%%

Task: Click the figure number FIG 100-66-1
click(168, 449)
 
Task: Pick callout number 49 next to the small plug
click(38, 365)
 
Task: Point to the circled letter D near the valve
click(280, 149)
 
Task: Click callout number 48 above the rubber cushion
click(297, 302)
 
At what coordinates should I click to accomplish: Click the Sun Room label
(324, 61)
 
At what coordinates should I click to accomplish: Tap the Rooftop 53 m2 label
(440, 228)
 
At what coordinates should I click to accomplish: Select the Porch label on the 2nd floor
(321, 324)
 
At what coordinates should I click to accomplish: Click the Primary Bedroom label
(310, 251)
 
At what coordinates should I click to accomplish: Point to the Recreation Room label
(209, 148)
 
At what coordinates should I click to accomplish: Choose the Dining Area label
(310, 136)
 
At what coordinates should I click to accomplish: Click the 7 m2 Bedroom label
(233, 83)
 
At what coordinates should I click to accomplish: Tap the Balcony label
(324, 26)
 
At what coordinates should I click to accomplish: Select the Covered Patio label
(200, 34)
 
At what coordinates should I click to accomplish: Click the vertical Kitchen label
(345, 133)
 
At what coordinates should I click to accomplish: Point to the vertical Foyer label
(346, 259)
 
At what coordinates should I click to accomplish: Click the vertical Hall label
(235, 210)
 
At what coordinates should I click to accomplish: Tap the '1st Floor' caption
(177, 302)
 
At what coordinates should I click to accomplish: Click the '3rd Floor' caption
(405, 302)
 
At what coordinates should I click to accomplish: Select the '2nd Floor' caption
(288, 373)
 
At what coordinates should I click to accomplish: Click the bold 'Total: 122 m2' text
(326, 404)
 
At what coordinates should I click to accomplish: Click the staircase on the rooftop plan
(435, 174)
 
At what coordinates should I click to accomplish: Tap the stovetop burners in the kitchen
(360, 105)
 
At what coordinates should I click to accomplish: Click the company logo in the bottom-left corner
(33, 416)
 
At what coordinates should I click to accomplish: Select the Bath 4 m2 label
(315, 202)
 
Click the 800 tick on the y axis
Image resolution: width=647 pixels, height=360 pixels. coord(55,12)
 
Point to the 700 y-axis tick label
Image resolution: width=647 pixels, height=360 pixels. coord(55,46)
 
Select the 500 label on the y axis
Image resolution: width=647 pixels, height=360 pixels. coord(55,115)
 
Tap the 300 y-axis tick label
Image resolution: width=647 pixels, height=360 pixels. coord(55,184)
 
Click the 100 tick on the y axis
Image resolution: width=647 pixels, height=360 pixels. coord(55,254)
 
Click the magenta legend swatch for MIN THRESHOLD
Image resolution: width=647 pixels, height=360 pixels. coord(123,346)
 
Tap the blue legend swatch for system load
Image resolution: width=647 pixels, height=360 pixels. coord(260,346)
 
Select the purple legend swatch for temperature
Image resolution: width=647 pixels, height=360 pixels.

%%

Prompt
Return everything from the line containing "Tap the blue legend swatch for system load" down to the end of the records, reproducing those lines exactly.

Result below
Tap the blue legend swatch for system load
Image resolution: width=647 pixels, height=360 pixels. coord(260,346)
 
Select the purple legend swatch for temperature
Image resolution: width=647 pixels, height=360 pixels.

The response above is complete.